Alpha-Hämolysin (alphaHly) ist ein essentieller Pathogenitätsfaktor des gramnegativen Bakteriums Escherichia coli. AlphaHly wird meist von uropathogenen E. coli Stämmen produziert und kann neben einer direkten Zelllyse auch eine Reihe von sekundären Zellreaktionen auslösen.
In der vorliegenden Arbeit wurde die Porenbildung durch alphaHly elektro- physiologisch an humanen embryonalen Nierenzellen charakterisiert. Für die halbmaximale Porenbildung durch alphaHly wurde ein EC50-Wert von 47 ng/ml ermittelt, was der sehr niedrigen Konzentration von 427 pM entspricht. Der Hill-Koeffizient aus der Konzentrations-Wirkungsbeziehung betrug 1,8, was dafür spricht, dass mindestens zwei alphaHly-Moleküle an der Bildung einer funktionellen Pore beteiligt sind. Es zeigte sich, dass die alphaHly-Poren ausschließlich schnelle Öffnungen und Schlüsse aufweisen, womit sich ihre Porenkinetik von anderen in unserer Arbeitsgruppe bereits charakterisierten Toxinen, wie Listeriolysin und Pneumolysin, deutlich unterscheidet. Die Amplitudenverteilung der alphaHly-Porenströme ergab ein einzelnes Maximum mit einem Wert von 18,5 pA bei einem Membranpotential von -40 mV, womit sich für die einzelne alphaHly-Pore eine Porenleitfähigkeit von 463 pS errechnet.
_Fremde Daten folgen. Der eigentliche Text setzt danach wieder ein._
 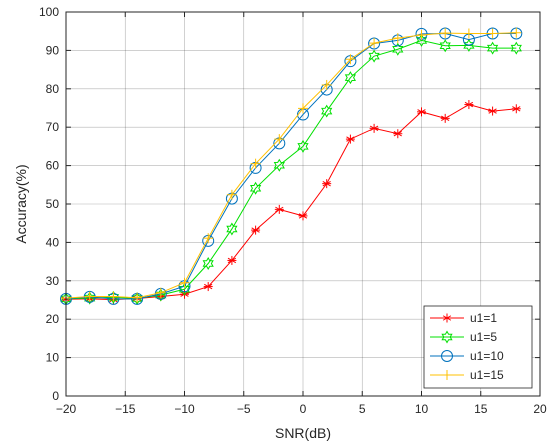 What do you see at coordinates (303, 433) in the screenshot?
I see `x-axis-label: SNR(dB)` at bounding box center [303, 433].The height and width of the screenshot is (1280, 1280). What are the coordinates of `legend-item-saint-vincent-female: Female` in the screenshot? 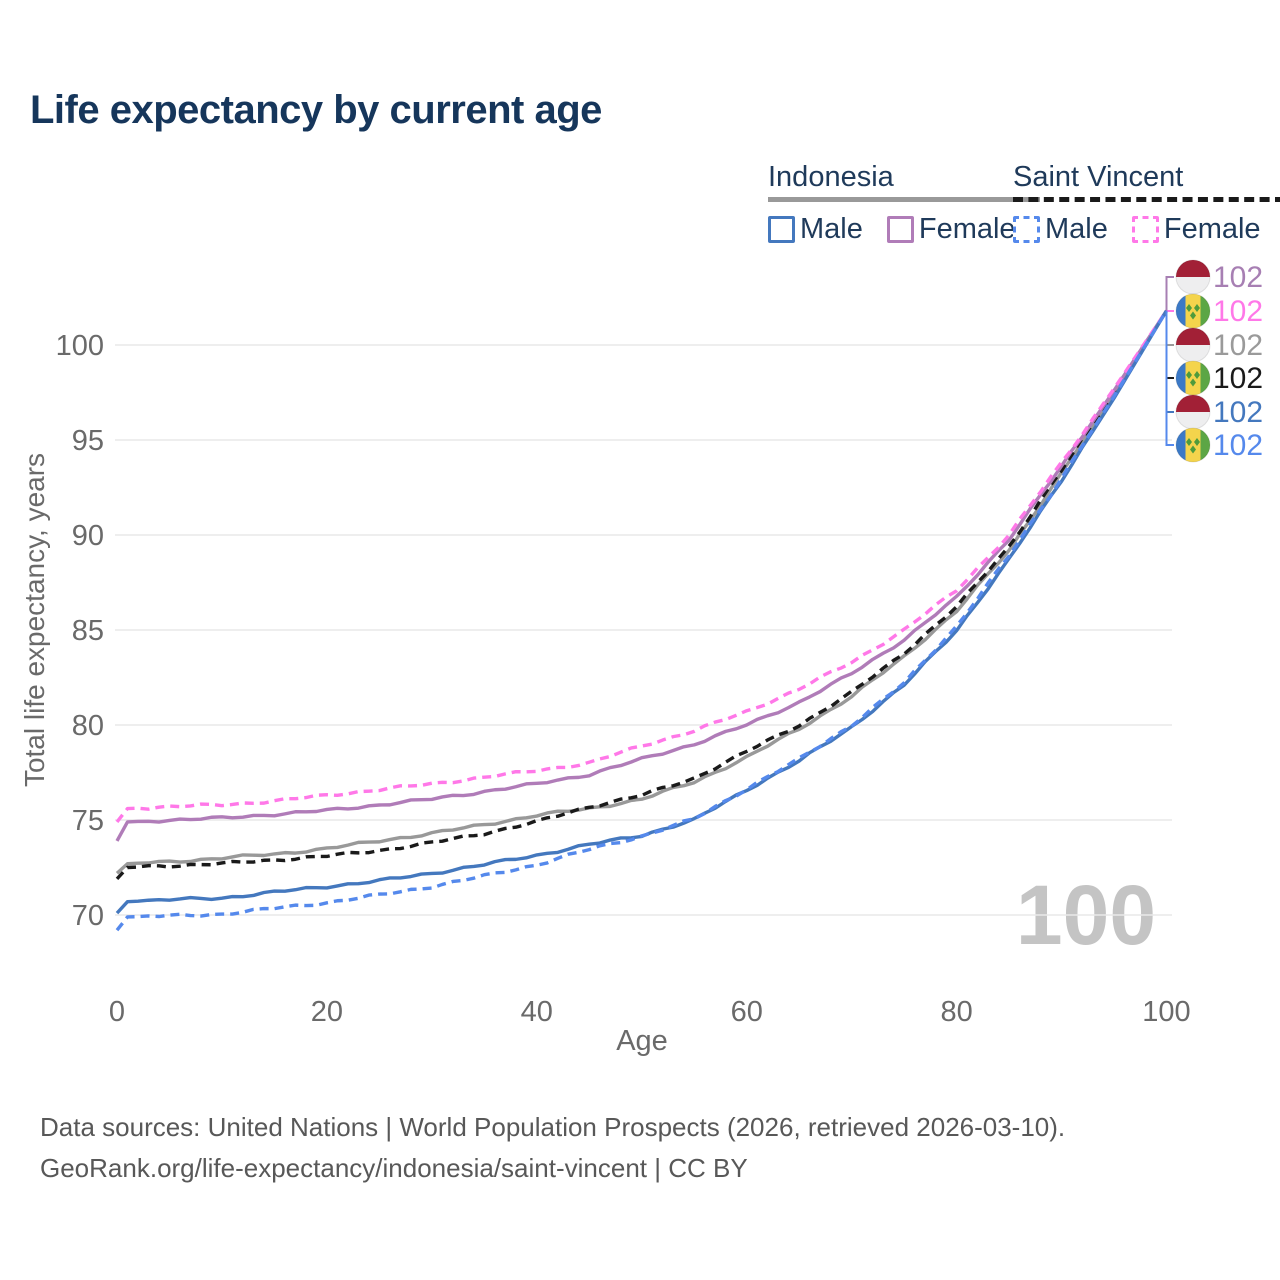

Mit Hilfe der Punktmutanten deltaB und deltaAB konnte eine für die Porenbildung essentielle Aminosäure an Position 690 des alphaHly-Moleküls identifiziert werden. Es bleibt aber noch unklar, ob die Aminosäure Lysin selbst oder ihre Fettsäuren-Acylierung, im Sinne einer posttranslationalen Modifikation, essentiell für die Porenbildung ist. Weiterhin konnte nachgewiesen werden, dass ein Mix aus Toxinmutante deltaB bzw. deltaAB und Wildtyp-Toxin im Vergleich zum Wildtyp-Toxin alleine zu einer signifikant verminderten Porenbildung führte. Dies spricht ebenso, wie der ermittelte Hill-Koeffizient, für eine Beteiligung von mehreren alphaHly-Molekülen an der Bildung einer funktionellen Pore.
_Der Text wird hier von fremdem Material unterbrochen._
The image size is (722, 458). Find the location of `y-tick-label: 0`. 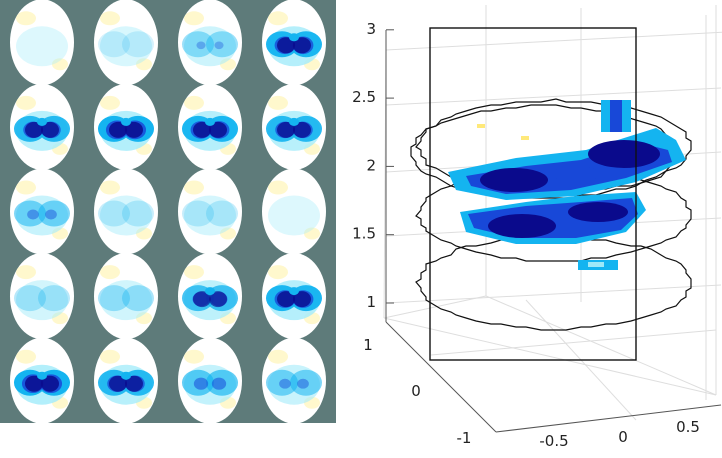

y-tick-label: 0 is located at coordinates (416, 391).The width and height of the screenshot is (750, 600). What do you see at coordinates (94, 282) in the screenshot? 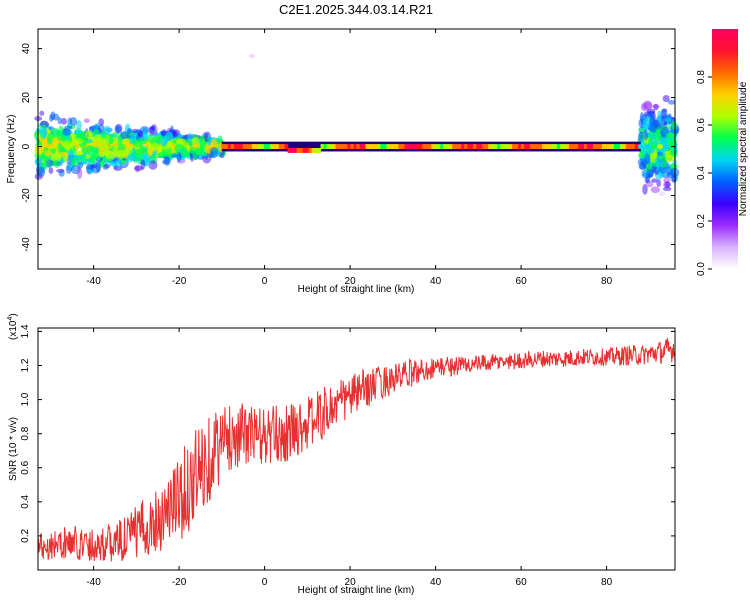
I see `spectrogram-x-tick-label: -40` at bounding box center [94, 282]. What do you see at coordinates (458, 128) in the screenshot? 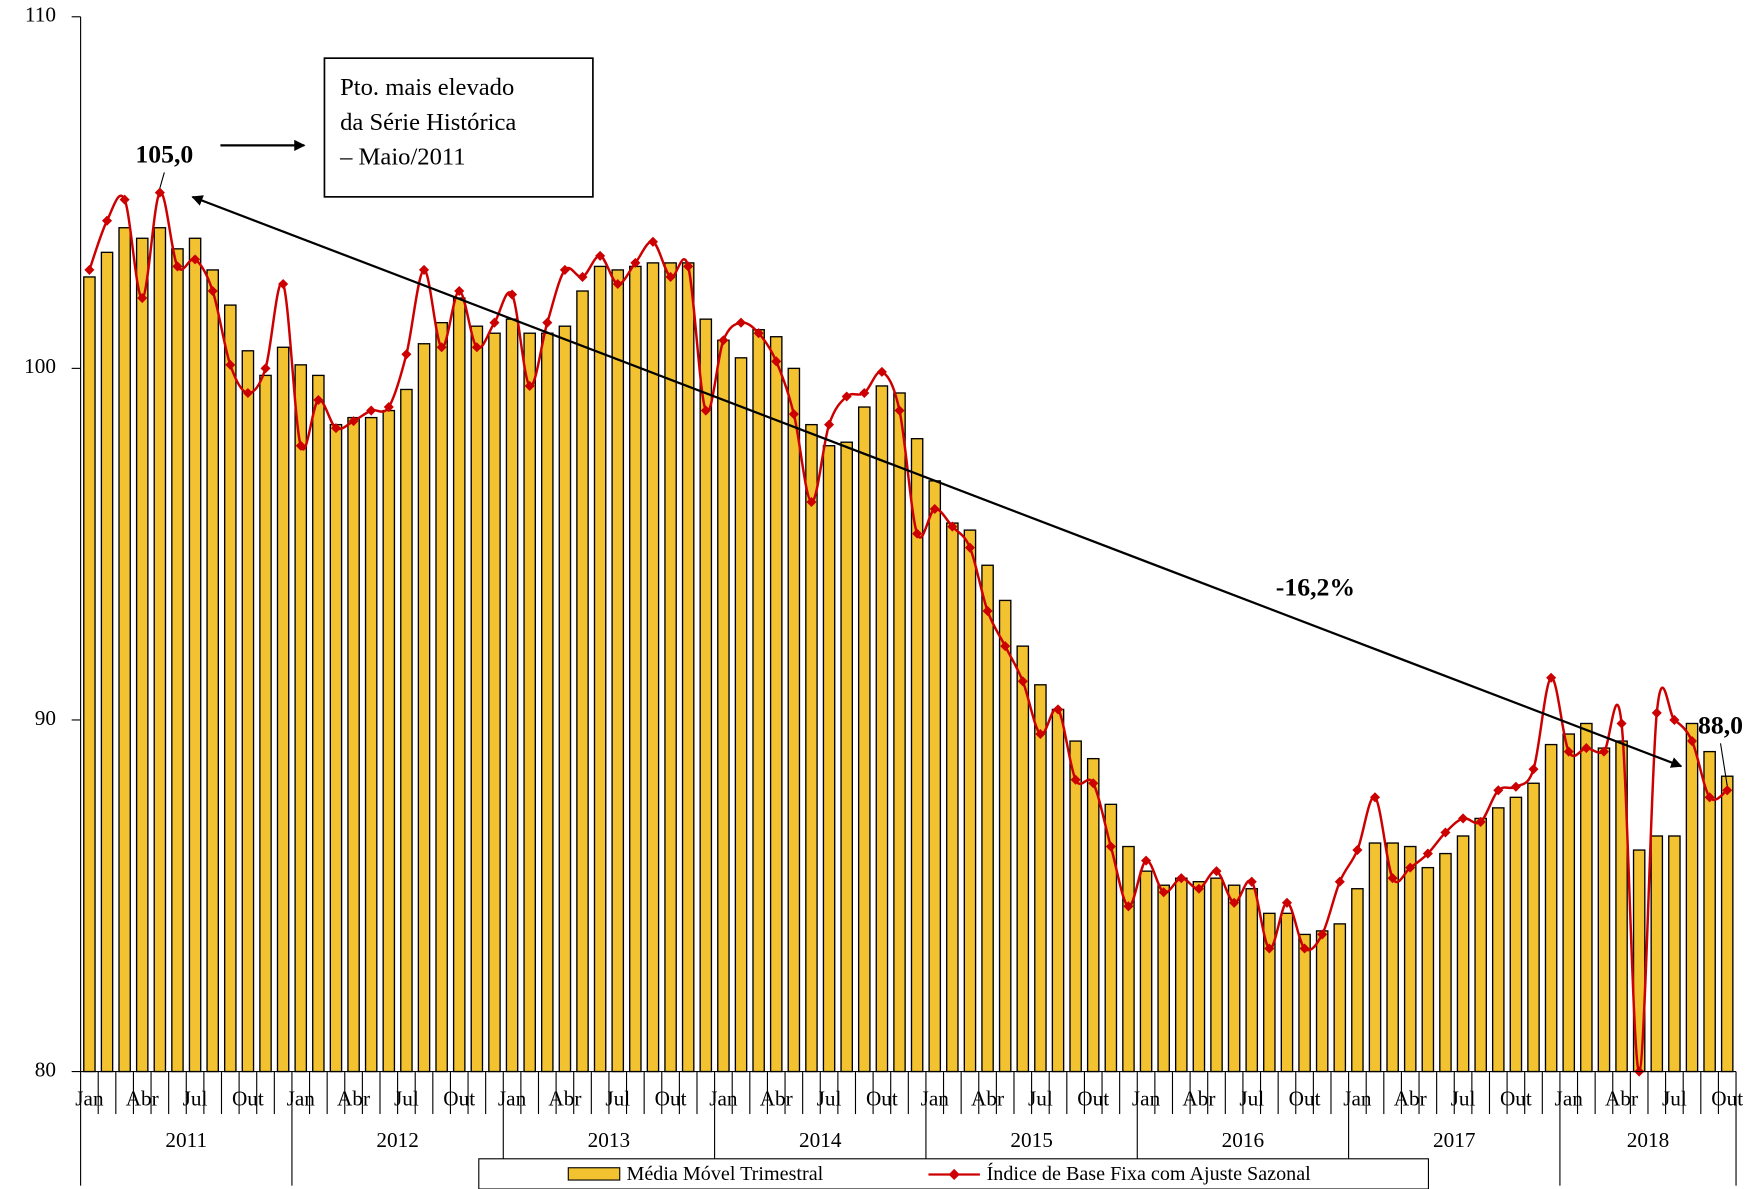
I see `annotation-box` at bounding box center [458, 128].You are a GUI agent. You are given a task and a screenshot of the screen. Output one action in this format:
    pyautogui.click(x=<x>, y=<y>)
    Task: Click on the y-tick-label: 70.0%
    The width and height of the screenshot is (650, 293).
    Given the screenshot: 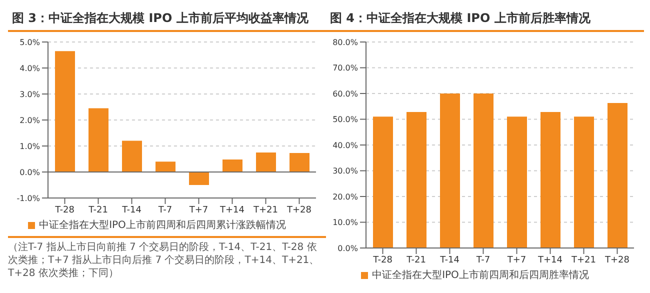 What is the action you would take?
    pyautogui.click(x=345, y=68)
Es konnte nachgewiesen werden, dass die Porenbildung durch alphaHly reversibel ist. Die Hemmung der zytoskelettalen Komponenten Aktin und Tubulin führt zu einer signifikant erhöhten Zahl offener Poren/min. Dies könnte dafür sprechen, dass am Verschluss offener alphaHly-Poren aktin- bzw. tubulin-abhängige endozytotische Prozesse beteiligt sind. Auf eine Beteiligung von Tyrosinkinasen und MAP-Kinasen an der Porenbildung durch alphaHly ergaben sich in den durchgeführten Experimenten hingegen keine Hinweise.
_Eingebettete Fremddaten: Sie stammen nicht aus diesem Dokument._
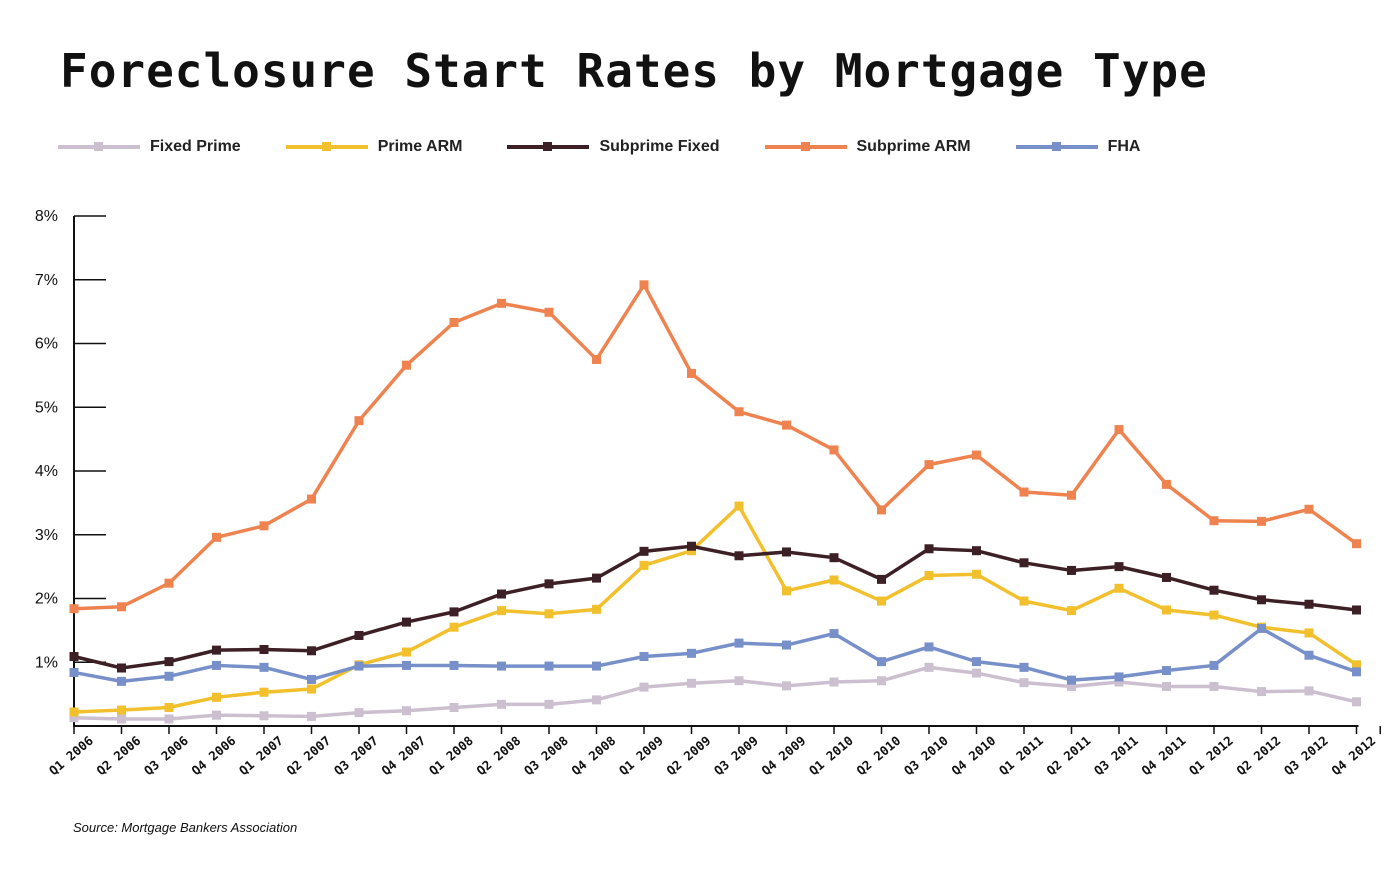 The width and height of the screenshot is (1400, 887). I want to click on data-point-fixed-prime-q4-2008, so click(596, 700).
In der vorliegenden Arbeit wurden verschiedene Substanzen auf eine mögliche Blockade offener alphaHly-Poren untersucht. Dabei zeigte sich, dass der Farbstoff Eosin Y, der offene Listeriolysin-Poren blockiert, keinen Einfluss auf alphaHly-Poren hat. Auch die Farbstoffe Brilliantgrün, Fuchsin, Säurefuchsin, Gentianaviolett und Methylenblau, sowie die Calciumkanalblocker Nifedipin und Nicardipin, hatten keinen Einfluss auf die alphaHly-Poren. Es konnte jedoch gezeigt werden, dass die Lanthanoide Gadolinium, Lanthan und Ytterbium alphaHly-Poren blockieren können, wobei die EC50-Werte für die halbmaximale Blockade des Porenstroms, im niedrigen mikromolaren Bereich lagen und Gadolinium die höchste Potenz zeigte. Patienten mit uropathogenen E.coli-Infektionen könnten in Zukunft von diesen Porenblockern profitieren. Auf der Basis unserer Daten müssen sich nun weitere Versuche, wie die Untersuchung von Lanthanoiden im Sepsis-Modell der Maus, anschließen.